As the District notes, a notice of rights under the IDEA, including the right to request an evaluation, was published in a local newspaper annually, id. at 199-215, and was printed on calendars distributed to parents each year, Hr'g, Vol. II at 318-23. See Plaintiff's Brief at 11. Thus, S.D.'s mother arguably could have discovered her right to request an evaluation. The District also contends S.D.'s parents demonstrated a lack of due diligence because they failed to consult an attorney to determine whether S.D. was entitled to services. Plaintiff's Brief at 32. I find, however, a reasonable inference from the evidence is that the District's failure to provide S.D.'s parents with a "permission to evaluate form" -- as required by state law -- could have led them to believe that: (1) S.D. had no rights under the IDEA; or (2) a request for an evaluation or a meeting with an attorney would be fruitless. This is supported by the ongoing, yet unsuccessful attempts by S.D.'s parents to confer with District officials to address their son's condition and seek a solution to their son's educational issues. The District had an affirmative obligation, regardless of their publications and disseminations, to provide S.D.'s mother with a "permission to evaluate form." 22 Pa. Code § 14.123(c). The Hearing Officer made no factual findings on this issue, despite substantial evidence supporting S.D.'s claim. See Hr'g Officer Statute of Limitations Determination.

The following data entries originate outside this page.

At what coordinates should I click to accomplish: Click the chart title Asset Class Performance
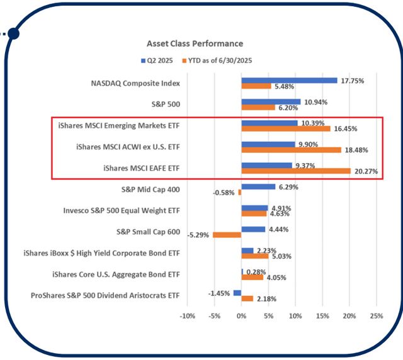coord(195,43)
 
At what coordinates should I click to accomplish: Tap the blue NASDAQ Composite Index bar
coord(289,80)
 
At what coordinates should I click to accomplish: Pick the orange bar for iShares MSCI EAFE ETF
coord(296,171)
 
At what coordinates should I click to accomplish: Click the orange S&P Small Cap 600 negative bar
coord(227,235)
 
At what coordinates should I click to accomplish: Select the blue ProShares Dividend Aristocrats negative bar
coord(237,293)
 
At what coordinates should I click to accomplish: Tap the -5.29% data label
coord(198,235)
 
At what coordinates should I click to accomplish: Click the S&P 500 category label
coord(166,104)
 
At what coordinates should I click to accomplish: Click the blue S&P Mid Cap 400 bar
coord(258,186)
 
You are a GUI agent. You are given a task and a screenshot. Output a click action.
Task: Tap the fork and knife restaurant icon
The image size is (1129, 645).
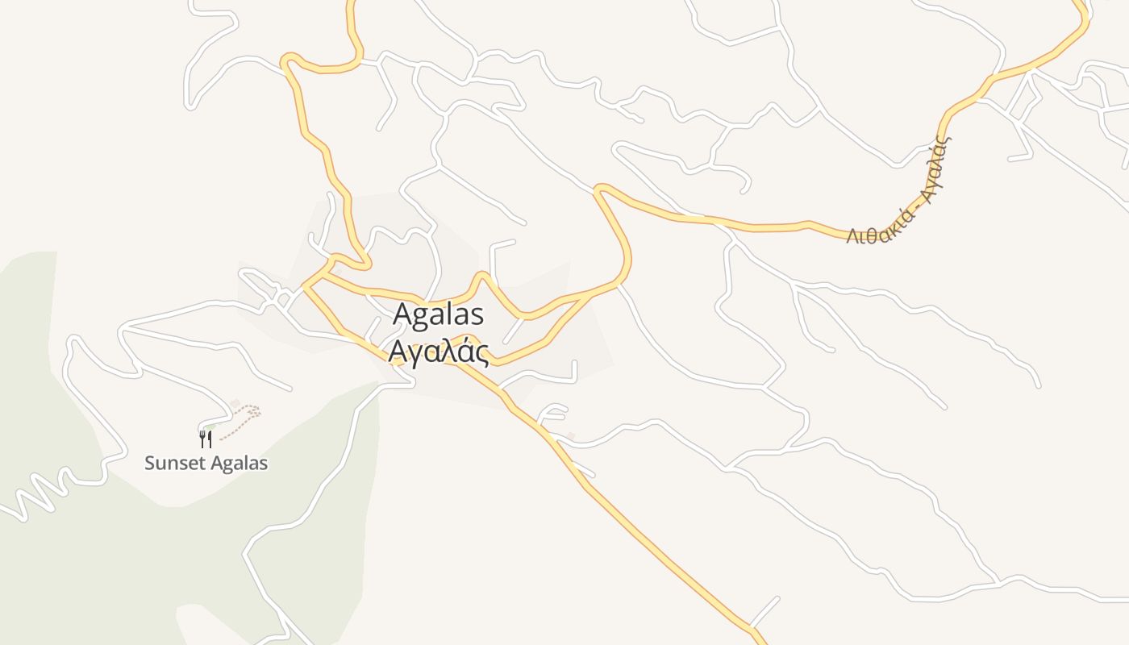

S.D.'s parents could not have known of the action forming the basis of the complaint because the District failed to fulfill its obligations under the IDEA and corresponding Pennsylvania law. By failing to provide S.D.'s parents with a "permission to evaluate form" from kindergarten to tenth grade, the District precluded S.D.'s parents from identifying services possibly available to S.D.*fn12 Thus, S.D.'s parents could not have known S.D. might have been deprived of services for which he was eligible under the IDEA, triggering their right to bring a due process complaint to challenge the alleged deprivation.*fn13
Accordingly, the statute of limitations did not begin to run until at least the end of the 2006-07 school year, making the due process complaint timely.*fn14 S.D.'s motion for summary judgment is granted. An appropriate order follows.